The thing is, as much as it surprises you, you actually don't have to be quiet in an art gallery au contraire discussion,debate, enthusiasm, whatever, is encouraged. I would much rather have someone tell me how much they hated the art in my exhibition then give me a weak smile on the way out. But the fact is people don't feel encouraged, and the idea that silence in an institution like a gallery is subconsciously learned is not the only contributing factor, because it hasn't always been this way.
|A depiction of The Annual Paris Salon|
image via Olympia1865
The display of art has indeed changed, and radically from the eccentric, cramped Salons of the 1800-1900s. It's a shame today the only time art galleries get to see a fraction of their past is on opening nights. Okay, okay this 21st century white cube aesthetic is supposed to fuel contemplation, I know, more space equals more understanding, right? But recently being away from Brisbane and in another city I've walked through so many galleries each day and after a while despite the art it all starts to look the same and gets a bit boring, you get sick of the boxed white walls and polished concrete/ wooden floors pretty quickly.
Nonetheless we can't help it, once we enter a gallery or museum this contemplative quiet washes over us, because we feel like we aren't really in the real world any more, we feel like we have to be silent. This is what art historians call luminal space, the space that is on the threshold of two worlds. It's like standing in a door frame, you are neither in one room or the other, you are neither in the real world or another world.
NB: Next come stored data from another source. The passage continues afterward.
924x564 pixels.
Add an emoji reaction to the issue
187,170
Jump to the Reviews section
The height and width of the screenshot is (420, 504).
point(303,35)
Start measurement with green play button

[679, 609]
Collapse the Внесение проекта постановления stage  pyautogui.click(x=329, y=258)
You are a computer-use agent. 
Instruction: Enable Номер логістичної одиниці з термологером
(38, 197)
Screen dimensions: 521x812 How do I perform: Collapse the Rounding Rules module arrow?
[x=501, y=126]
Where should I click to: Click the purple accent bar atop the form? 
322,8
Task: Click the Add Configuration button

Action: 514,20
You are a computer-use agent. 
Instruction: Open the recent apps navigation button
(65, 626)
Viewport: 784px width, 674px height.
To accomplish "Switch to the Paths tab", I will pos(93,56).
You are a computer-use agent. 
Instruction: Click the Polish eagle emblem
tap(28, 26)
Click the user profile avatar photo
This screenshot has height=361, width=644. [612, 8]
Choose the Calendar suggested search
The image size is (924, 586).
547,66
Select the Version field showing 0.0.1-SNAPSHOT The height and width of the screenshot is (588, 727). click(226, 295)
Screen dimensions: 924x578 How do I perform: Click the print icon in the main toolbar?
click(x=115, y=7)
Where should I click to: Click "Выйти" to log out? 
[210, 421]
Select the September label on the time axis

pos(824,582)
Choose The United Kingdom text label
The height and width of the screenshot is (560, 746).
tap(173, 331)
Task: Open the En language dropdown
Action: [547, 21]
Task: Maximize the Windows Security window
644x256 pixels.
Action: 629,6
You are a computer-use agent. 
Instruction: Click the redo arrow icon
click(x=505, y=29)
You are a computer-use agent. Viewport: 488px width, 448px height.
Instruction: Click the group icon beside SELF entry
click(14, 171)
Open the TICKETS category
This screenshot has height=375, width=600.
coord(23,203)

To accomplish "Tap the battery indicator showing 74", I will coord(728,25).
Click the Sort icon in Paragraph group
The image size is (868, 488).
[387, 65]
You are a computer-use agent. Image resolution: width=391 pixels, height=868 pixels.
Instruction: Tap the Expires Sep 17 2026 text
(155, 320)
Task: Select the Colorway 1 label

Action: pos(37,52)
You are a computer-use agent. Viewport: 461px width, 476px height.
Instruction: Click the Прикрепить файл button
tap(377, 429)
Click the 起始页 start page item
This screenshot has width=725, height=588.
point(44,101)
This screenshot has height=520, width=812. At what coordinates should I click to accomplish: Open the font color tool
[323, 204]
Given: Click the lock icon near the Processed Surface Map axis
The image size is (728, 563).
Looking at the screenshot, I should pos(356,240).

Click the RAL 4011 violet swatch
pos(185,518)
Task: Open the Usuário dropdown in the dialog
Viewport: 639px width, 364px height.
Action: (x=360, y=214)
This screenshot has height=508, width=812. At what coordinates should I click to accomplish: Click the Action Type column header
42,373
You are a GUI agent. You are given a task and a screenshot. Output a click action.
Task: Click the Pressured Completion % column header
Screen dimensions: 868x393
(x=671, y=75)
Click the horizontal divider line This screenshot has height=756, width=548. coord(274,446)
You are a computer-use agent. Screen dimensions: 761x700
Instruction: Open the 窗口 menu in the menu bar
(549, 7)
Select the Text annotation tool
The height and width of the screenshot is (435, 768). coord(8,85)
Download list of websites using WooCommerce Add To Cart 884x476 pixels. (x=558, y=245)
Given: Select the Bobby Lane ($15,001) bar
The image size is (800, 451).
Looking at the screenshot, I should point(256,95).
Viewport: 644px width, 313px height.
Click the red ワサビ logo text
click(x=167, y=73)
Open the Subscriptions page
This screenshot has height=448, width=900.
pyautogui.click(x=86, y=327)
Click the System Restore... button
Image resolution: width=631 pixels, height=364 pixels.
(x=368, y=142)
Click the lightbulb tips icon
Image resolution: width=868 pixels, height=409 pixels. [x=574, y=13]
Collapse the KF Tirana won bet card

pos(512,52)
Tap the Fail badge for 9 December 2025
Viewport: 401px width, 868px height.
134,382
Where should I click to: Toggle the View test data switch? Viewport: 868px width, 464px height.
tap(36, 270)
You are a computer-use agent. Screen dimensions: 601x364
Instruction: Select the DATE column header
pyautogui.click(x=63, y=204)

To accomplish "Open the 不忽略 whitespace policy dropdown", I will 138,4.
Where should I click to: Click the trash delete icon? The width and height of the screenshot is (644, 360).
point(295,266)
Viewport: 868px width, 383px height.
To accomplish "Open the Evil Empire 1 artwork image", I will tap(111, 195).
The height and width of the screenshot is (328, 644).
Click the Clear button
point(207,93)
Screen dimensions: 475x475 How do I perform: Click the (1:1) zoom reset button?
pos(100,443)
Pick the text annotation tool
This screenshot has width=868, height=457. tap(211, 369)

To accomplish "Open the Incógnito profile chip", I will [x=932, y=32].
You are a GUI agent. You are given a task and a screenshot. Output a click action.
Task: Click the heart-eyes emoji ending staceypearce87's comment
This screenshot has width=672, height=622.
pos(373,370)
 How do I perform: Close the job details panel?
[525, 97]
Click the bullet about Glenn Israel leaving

Most institiutations, public spaces and large commerical galleries are designed this way, it creates an awe.
|Autumn leaves cover the floor @ Nine Lives Gallery for the Hannah Smith Exhibition|
Then there are the galleries which aim to dissolve the luminal space, boutique galleries next to rows of boutique clothing stores. You still feel the sense of being in another type of space but the pressuring silence is relaxed. You can hear the cars and street noises outside and these remind you of where you are. Then you get the GOMA type galleries where the size is so intimidating they need to have a cafe on the second floor to keep you hydrated throughout your art hike.
|Richard Wilson drowned the floor of the Saatchi Gallery with oil for his exhibition|
image via Style Studio 42
So where does that leave us? You could always paint the walls vibrant colours or play some music in the gallery, but this tends to make the spectator read into these additions. As a curator every decision that you make about the display of the art work affects the art work and how it is perceived ,but if it applies why not just go with it? But I think what is ultimately fundamental is using the space to its best advantage.I'm not saying do something so radical that it overrides the art, just now and again it would be nice if my friend didn't shush me, you know? Give us some space to talk!